The formula you quote can be obtained using the following reasoning. First let us divide the set of people not into pairs, but into pairs with designated leader, who gets to wear a special leader shirt.

We can choose the set of leaders in $\dbinom{2M}{M}$ ways. Now assign a follower to each leader. This can be done in $M!$ ways.

So the number of pairings with designated leader is $\dbinom{2M}{M}M!$, which simplifies to $\dfrac{(2M)!}{M!}$.

But if we want to divide into plain groups of two, we have overcounted by a factor of $2^M$. For if $D$ is the number of democratic groups of $2$, then the number of groups-with-leader is $2^MD$. This is because for any division into democratic groups, there are $2^M$ ways to choose the persons in the democratic division who will wear the leader shirts. Thus $$2^M D=\frac{(2M)!}{M!},$$ and now solving for $D$ we have our count.

Remark: The following is another way to count the number of divisions into groups, this time directly. Line up the students in order of student number, or weight, or beauty.

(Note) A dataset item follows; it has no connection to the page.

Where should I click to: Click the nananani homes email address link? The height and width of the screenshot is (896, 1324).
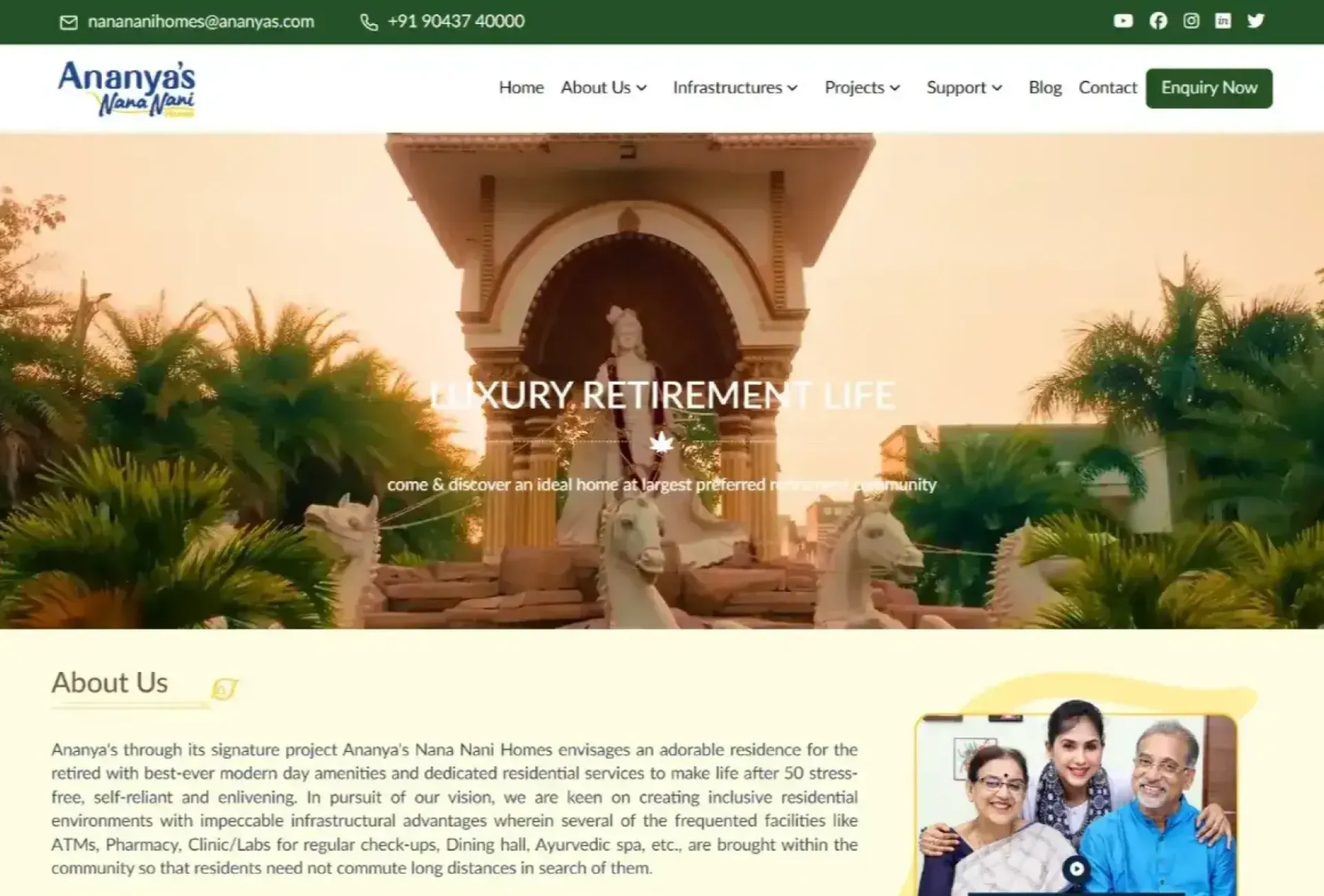201,22
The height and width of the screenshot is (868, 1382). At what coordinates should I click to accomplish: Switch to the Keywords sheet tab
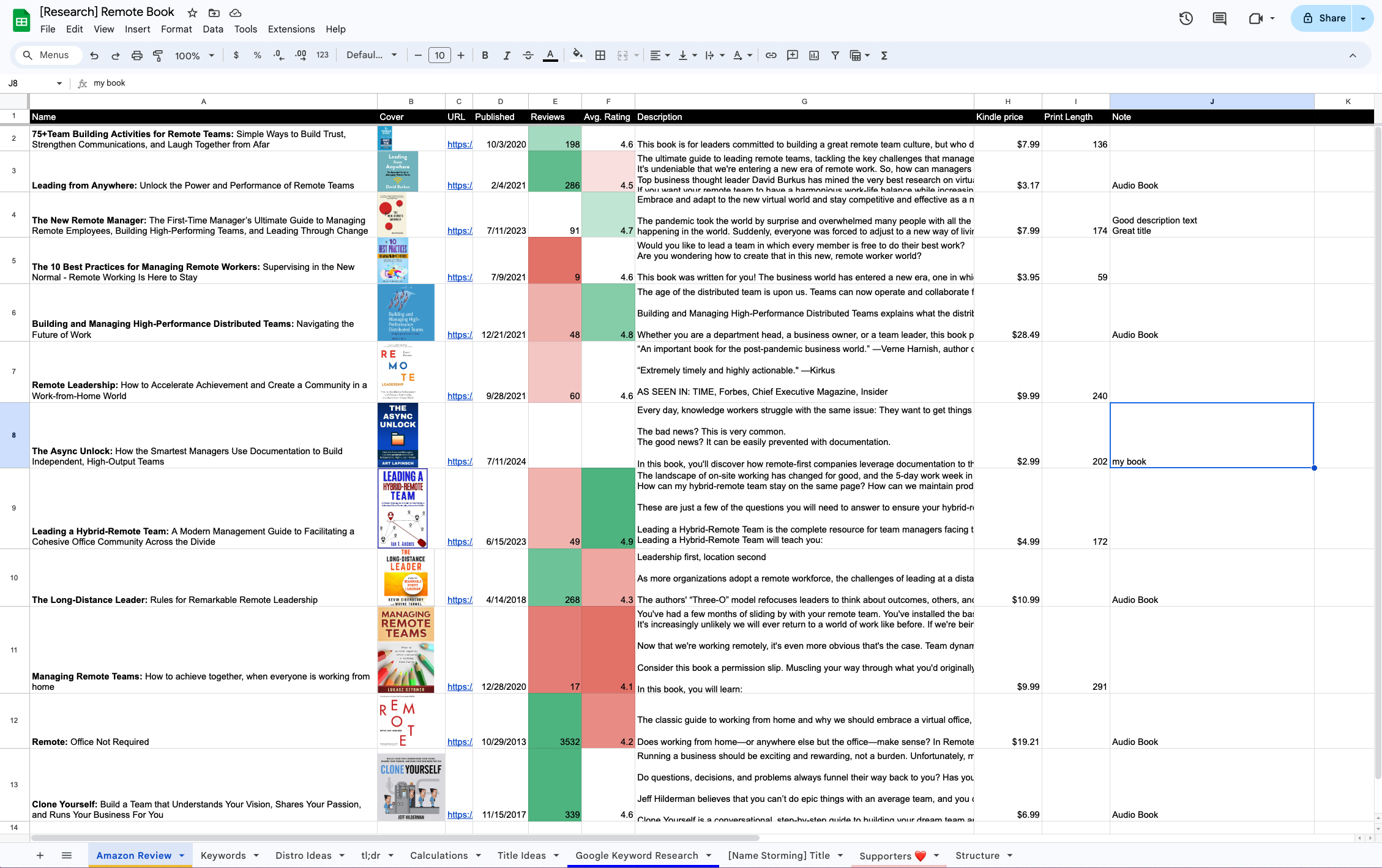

For concreteness, assume there are $12$ people in the group. The first student in the list can select her partner in $11$ ways. For each such way, the first still unpartnered person in the lineup can select her partner in $9$ ways. Once this has been done, the first unpartnered person in the list can select her partner in $7$ ways. And so on. So the number of divisions into groups is $$(11)(9)(7)(5)(3)(1).$$

To get back to the formula of the OP, multiply top and bottom by the "missing" numbers, so by $(12)(10)(8)(6)(4)(2)$. On top, we get $12!$.

At the bottom, we get $(12)(10)(8)(6)(4)(2)$. Taking out the $2$'s, we get $(2^6)(6!)$.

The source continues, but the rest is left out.